弱気になることなく、完走できたらいいと思ってます。環境からはかけ離れた本作ですが、応援よろしくお願いします。
では、どうぞ。
「よかった。あなたも、さっきみたいなファイターじゃなさそう」
「えっ?」
Bブロック4回戦。MFSを起動させ、ファイトの準備をしていた私――月城ミズキは、対戦相手からいきなりそんなことを言われた。
「私のさっきの相手、かなり態度悪くてね……。けど、あなたとはいいファイトができそうだよ」
「あ……それは、その……ありがとうございます」
態度が悪いって言うと……思い当たるチームはある。秋予選の時、シオリがファイトしていたチーム、破滅の翼。

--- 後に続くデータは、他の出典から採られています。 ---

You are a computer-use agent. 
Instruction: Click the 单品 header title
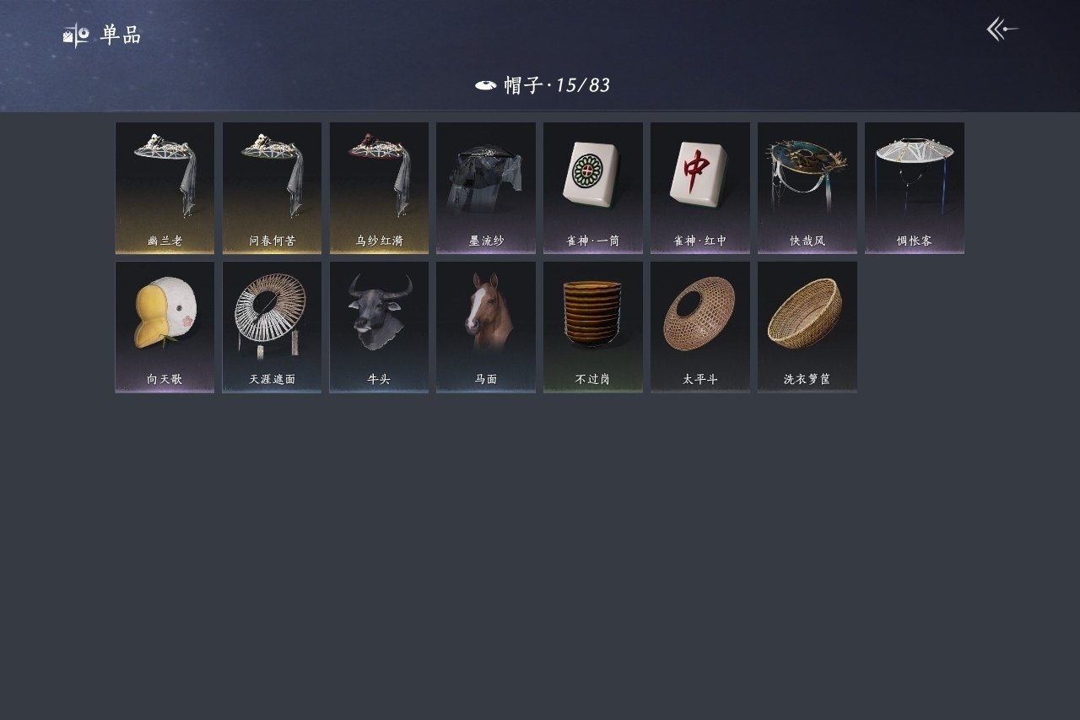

「やっぱり、ファイトするなら互いに楽しくないとね。最低限のマナーは守ってほしいって思うよ」
「私もそう思います。以前、その事で友達がかなり怒ってましたから。だから、あなたの言うような悪いファイトにはしませんよ」
「ありがとう。あ、私は涼野サクヤ。まだ自己紹介してなかったから」
「私は月城ミズキです。よろしくお願いします」
手札の引き直しを終えて、互いに準備を済ませる。と、
「……ん、どうやら観客がいるみたい。もしかして、あなたの知り合い?」
「えっ?柳田さんと……シオリ!?それに、小沢君も!?」
少し離れた場所から、明らかにこっちを見ている。私が見ていることに気づくと、向こうも手を振り返してきた。

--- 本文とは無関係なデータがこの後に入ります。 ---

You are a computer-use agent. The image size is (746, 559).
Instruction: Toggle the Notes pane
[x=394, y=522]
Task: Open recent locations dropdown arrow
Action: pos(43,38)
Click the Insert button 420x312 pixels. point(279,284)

そっか。シオリも参加していたんだね。でも、そんな気はしていた。秋の時は、悔しい結果だったからね。私たち以上に。
「知り合いみたいだね」
「そうです。まさか、ここにいるとは思ってなかったんですけど」
「賑やかなファイトになりそうだね。それじゃ、始めよっか」
「……はい!」
「「スタンドアップ!ヴァンガード!!」」
舞台は神殿。天井も高く、かなり広い造りだ。
「始まりの伝説 アンブロシウス!(4000)」
「ロイヤルパラディン……」
シオリも使っていたクランだ。軸はまだわからないけど、リアガードの展開にだけは気を付けないと。
「私は……戦巫女 アメノホアカリ!(5000)」
「ジェネシスを使うんだ。フフッ。私、そう言うクラン大好きなんだ。古風なイメージのユニットが多いよね」
「古風なユニット……ですか?」
「私、実は古風な文化とか好きでね。日本の歴史とか、そう言うのにはまってるんだ」
そう言う事なんだ。確かにジェネシスは、巫女のようなユニットも数多く存在する。日本の歴史が好きなら、憧れるのもわかるかも。

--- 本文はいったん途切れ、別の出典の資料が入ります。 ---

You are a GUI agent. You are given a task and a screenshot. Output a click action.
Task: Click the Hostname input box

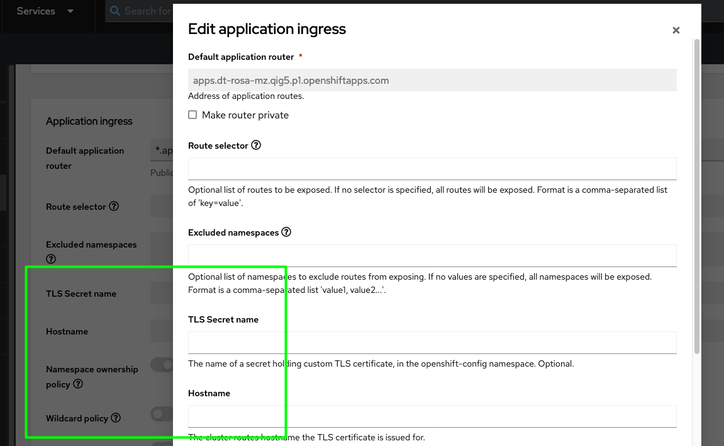point(432,416)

「へぇ~。じゃあ、ジェネシス以外にも、オラクルシンクタンクなんかも好きだったりします?」
「もちろん!雅な口調って、ちょっと憧れるんだよね。そなたとのファイト、ことなき時間にしてみせようぞ」
「おぉ……」
何と言うか、様になってる。スタイルの良さも相まって、優美で大人っぽく見えるな。
「……でも、この口調を使うの、ちょっと嫌なんだよね。別に疲れるとかじゃないんだけど……」
「えっ、どうしてですか?」
「う~ん、何でだろ。それは多分……」
そこで言葉が止まった。続く言葉を考えているのか、おもむろに黙り込む。その空白も、一瞬の事だったが。
「……思い出しちゃうからかな。こんな口調じゃないんだけど、いつも畏まって話す子がいたからさ」
そう話すサクヤさんの表情は曇ったものになり、声のトーンも少し低くなった。そこに感じられるのは、懐かしさだろうか。あるいは、悲しさ。
だがそれ以上に、どこに向けられているのかわからない、怒りのような感情も感じ取っていた。
「あっ……ごめんね。せっかく聞いてくれたのに、暗い空気にしちゃって」
「い、いえ。何も気にしてませんよ」
「ならよかった。先攻はあなたからね」
「はい。では、行きます!」
それにしても……シオリが見ているのか。ちょっと緊張しちゃうな。悪いファイトにはしないなんて、啖呵を切ったのはいいんだけど……。
(なおさら、負けられない!)
「私のターン、ドロー!蛙の魔女 メリッサ(7000)にライド!アメノホアカリはそのまま後ろへ。ターンエンド!」
「じゃあ私のターンだね。ドロー!小さな賢者 マロン(8000)にライド!アンブロシウスは左後ろに移動!そして2体目のマロン(8000)をアンブロシウスの前、ナイトスクワイヤ アレン(7000)を何もいない列にコール!」
一気にユニットを展開してきた。まだ序盤、グレード1しかコールできない状況で、かなり攻撃的な戦術を仕掛けてくるなんて……。
「アレンでアタック!(7000)」
「ノーガード。ダメージチェック……挺身の女神 クシナダ」
アレンの剣が、メリッサを捉える。傷口を抑えてうずくまるメリッサだが、すかさず次のアタックが来る。敵は待ってはくれない。
「ヴァンガードのマロンでアタック!(8000)」
「ここは……檸檬の魔女 リモンチーノでガード!」
マロンの放つ雷撃を、リモンチーノが軽く軌道をそらして対処する。役目を終えたリモンチーノは、光となって消えていった。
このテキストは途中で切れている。